## Statistics

In [1]:
# imports
import pandas as pd; pd.set_option('display.max_columns', None)
import scipy.stats
from tqdm.notebook import tqdm
import pingouin as pg
import warnings; warnings.filterwarnings('ignore')

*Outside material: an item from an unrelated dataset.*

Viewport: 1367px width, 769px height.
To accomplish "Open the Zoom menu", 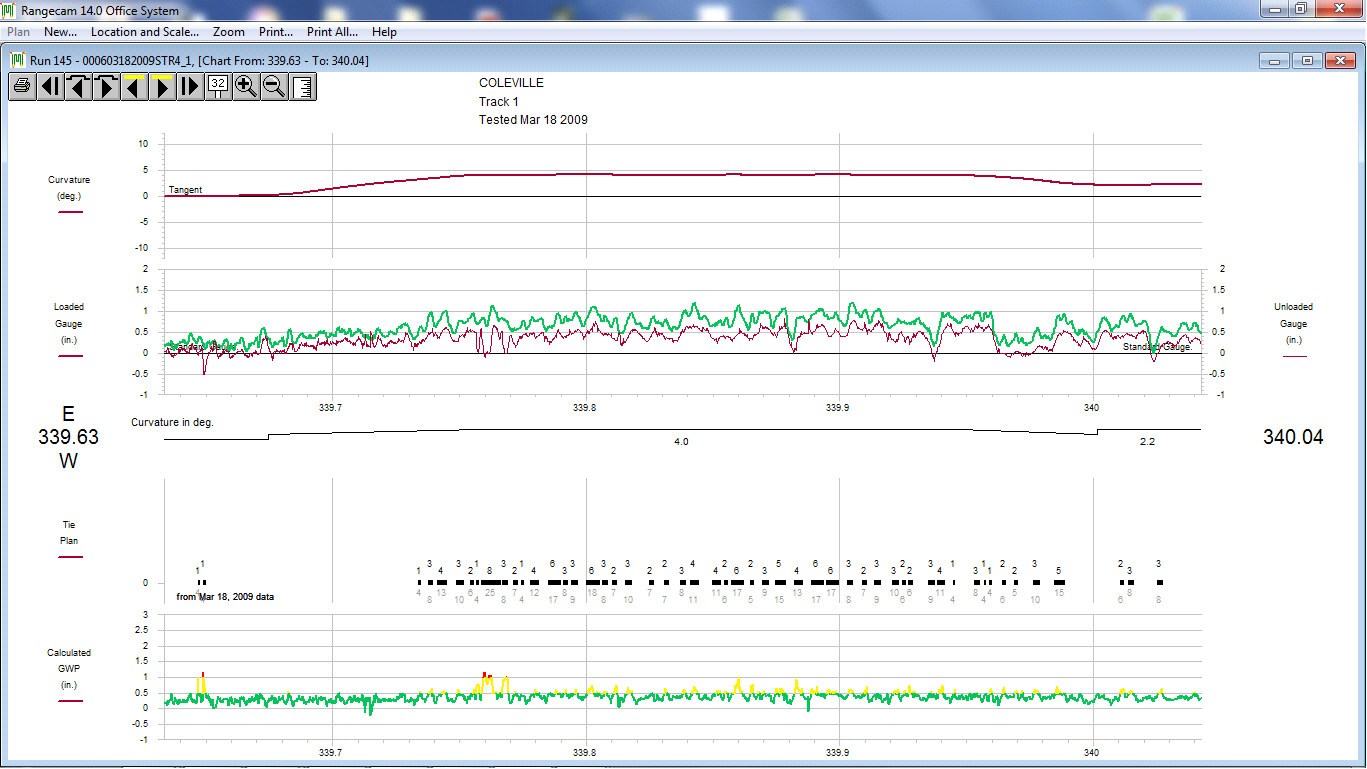I will coord(229,32).
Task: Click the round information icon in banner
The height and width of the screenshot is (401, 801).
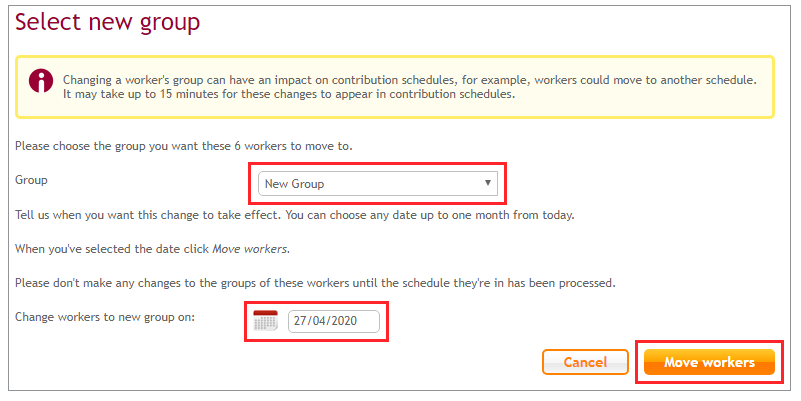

#### Phonetic Clustering Score

1-sample t-test against chance (H = 0, J = 0.5).  FDR correction (Benjamini-Hochberg).

In [2]:
def pcs_statistics(pcs_H_data_bsa, pcs_HS_data_bsa, pcs_HR_data_bsa, pcs_J_data_bsa, pcs_JFL_data_bsa):
    stats = []

    # H
    res = scipy.stats.ttest_1samp(pcs_H_data_bsa.pcs, popmean=0, nan_policy='omit', alternative='two-sided')
    stats.append(('H', res.df, res.statistic, res.pvalue))

    # HS
    res = scipy.stats.ttest_1samp(pcs_HS_data_bsa.pcs, popmean=0, nan_policy='omit', alternative='two-sided')
    stats.append(('HS', res.df, res.statistic, res.pvalue))

    # HR
    res = scipy.stats.ttest_1samp(pcs_HR_data_bsa.pcs, popmean=0, nan_policy='omit', alternative='two-sided')
    stats.append(('HR', res.df, res.statistic, res.pvalue))

    res = scipy.stats.ttest_1samp(pcs_J_data_bsa.pcs, popmean=0.5, nan_policy='omit', alternative='two-sided')
    stats.append(('J', res.df, res.statistic, res.pvalue))

    res = scipy.stats.ttest_1samp(pcs_JFL_data_bsa.pcs, popmean=0.5, nan_policy='omit', alternative='two-sided')
    stats.append(('JFL', res.df, res.statistic, res.pvalue))
    
    # save as dataframe
    stats = pd.DataFrame(stats, columns=['metric', 'dof', 't_stat', 'p_val'])

    # FDR correction
    stats['p_val_fdr'] = scipy.stats.false_discovery_control(stats.p_val, method='bh')
    
    return stats

In [3]:
pcs_H_data_bsa = pd.read_csv('analyses/dataframes/pcs_H_data_bsa.csv')
pcs_HS_data_bsa = pd.read_csv('analyses/dataframes/pcs_HS_data_bsa.csv')
pcs_HR_data_bsa = pd.read_csv('analyses/dataframes/pcs_HR_data_bsa.csv')
pcs_J_data_bsa = pd.read_csv('analyses/dataframes/pcs_J_data_bsa.csv')
pcs_JFL_data_bsa = pd.read_csv('analyses/dataframes/pcs_JFL_data_bsa.csv')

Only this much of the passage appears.